PROBLEM TO SOLVE —
Look through the data below and show every line that includes "sidebar".

AVAILABLE DATA —
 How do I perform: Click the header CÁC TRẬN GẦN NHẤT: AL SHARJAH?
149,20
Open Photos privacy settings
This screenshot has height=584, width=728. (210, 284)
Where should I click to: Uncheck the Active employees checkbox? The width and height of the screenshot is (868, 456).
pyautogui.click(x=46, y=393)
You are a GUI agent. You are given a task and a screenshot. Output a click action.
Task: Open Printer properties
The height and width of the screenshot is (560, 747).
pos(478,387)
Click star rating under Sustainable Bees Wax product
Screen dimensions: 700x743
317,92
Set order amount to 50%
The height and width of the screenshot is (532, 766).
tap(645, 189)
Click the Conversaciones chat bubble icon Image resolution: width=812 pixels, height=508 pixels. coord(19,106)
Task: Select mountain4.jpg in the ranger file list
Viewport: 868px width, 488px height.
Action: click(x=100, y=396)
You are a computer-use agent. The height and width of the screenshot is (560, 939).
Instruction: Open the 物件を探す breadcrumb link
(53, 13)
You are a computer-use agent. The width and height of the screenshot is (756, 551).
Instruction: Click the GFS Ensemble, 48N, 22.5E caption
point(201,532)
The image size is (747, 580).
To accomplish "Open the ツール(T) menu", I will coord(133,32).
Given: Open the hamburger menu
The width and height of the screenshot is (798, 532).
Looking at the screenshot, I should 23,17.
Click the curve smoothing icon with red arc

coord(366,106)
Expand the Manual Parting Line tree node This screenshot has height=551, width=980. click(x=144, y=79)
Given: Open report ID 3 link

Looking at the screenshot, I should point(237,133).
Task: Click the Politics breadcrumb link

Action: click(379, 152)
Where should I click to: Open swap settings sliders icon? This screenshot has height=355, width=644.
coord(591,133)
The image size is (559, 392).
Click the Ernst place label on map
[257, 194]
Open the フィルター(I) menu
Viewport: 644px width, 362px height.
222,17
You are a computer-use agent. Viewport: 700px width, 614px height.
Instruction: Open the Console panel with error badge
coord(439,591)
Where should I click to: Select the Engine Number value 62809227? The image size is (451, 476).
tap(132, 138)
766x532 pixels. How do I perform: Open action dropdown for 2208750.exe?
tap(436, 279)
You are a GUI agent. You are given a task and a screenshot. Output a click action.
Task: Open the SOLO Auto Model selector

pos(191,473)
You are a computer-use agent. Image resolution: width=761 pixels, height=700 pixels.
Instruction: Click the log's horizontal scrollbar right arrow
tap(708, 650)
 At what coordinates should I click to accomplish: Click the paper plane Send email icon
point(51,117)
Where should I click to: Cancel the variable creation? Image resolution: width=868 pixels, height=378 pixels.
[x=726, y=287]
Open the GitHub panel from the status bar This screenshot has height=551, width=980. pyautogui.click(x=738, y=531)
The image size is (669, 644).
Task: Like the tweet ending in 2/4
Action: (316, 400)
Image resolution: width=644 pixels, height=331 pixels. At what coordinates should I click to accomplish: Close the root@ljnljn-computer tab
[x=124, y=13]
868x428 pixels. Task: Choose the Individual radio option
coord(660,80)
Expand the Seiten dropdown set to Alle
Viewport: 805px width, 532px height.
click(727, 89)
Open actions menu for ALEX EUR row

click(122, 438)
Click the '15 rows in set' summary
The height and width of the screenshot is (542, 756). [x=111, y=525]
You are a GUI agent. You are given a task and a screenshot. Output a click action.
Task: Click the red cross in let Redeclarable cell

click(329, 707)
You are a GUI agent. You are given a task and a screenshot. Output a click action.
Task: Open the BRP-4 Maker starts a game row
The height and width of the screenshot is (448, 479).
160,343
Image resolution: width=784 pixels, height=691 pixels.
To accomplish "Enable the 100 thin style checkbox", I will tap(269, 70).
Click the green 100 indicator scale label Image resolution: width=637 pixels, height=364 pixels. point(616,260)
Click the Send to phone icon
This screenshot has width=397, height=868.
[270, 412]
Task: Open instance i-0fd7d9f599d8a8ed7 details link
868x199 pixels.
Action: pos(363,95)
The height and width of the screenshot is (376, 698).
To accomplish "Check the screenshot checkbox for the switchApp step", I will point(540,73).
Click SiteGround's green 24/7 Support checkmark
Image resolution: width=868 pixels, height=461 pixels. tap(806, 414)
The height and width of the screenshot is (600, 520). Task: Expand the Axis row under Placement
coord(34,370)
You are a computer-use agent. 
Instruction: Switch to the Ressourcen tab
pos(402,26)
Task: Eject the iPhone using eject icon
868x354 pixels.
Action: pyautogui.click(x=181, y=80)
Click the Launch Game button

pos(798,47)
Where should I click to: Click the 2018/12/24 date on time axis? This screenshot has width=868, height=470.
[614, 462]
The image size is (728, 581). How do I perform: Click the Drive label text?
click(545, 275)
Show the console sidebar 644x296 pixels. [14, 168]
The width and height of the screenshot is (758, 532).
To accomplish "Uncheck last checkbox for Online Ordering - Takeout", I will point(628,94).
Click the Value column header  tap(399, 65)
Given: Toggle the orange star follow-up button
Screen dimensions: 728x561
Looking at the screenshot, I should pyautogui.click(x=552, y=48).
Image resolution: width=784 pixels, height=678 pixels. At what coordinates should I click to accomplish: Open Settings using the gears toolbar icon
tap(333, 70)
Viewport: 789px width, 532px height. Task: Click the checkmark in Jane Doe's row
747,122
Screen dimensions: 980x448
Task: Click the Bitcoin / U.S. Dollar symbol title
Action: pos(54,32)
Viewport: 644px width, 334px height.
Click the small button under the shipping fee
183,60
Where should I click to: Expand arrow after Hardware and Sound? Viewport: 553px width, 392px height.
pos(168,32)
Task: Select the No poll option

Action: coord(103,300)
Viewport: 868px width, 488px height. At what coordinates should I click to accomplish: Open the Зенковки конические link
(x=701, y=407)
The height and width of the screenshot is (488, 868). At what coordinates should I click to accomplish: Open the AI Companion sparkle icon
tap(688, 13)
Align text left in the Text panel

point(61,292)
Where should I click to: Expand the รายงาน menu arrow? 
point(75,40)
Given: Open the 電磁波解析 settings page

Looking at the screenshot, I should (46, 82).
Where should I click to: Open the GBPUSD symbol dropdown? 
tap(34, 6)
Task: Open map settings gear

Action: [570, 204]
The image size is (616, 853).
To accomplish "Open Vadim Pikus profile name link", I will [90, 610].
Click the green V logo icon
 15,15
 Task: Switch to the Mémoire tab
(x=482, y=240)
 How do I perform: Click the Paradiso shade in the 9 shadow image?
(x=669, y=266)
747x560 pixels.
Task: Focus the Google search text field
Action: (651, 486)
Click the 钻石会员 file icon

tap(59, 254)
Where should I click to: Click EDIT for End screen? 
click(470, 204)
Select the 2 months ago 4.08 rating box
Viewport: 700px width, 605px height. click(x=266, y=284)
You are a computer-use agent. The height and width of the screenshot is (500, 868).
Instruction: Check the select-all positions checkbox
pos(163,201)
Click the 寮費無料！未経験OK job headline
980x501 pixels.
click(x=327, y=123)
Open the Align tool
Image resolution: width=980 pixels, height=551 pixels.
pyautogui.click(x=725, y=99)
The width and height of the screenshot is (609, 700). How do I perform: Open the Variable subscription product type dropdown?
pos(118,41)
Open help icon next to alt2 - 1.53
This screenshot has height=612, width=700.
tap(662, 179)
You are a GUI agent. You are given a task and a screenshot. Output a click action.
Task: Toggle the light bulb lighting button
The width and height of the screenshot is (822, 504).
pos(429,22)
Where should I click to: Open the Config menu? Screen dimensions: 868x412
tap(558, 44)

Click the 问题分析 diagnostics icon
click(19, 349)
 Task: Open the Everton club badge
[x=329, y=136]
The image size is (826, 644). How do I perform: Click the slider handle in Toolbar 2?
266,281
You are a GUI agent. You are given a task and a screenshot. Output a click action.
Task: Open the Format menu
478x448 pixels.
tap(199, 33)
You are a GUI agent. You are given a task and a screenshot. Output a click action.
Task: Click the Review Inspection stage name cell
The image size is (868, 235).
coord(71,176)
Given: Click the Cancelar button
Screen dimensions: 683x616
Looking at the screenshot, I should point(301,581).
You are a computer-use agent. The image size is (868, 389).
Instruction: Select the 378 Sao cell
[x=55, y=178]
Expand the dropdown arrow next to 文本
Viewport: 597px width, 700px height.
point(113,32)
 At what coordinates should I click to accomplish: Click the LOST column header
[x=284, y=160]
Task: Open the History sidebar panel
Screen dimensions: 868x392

RESPONSE —
Show the console sidebar 644x296 pixels. [14, 168]
Task: Open the History sidebar panel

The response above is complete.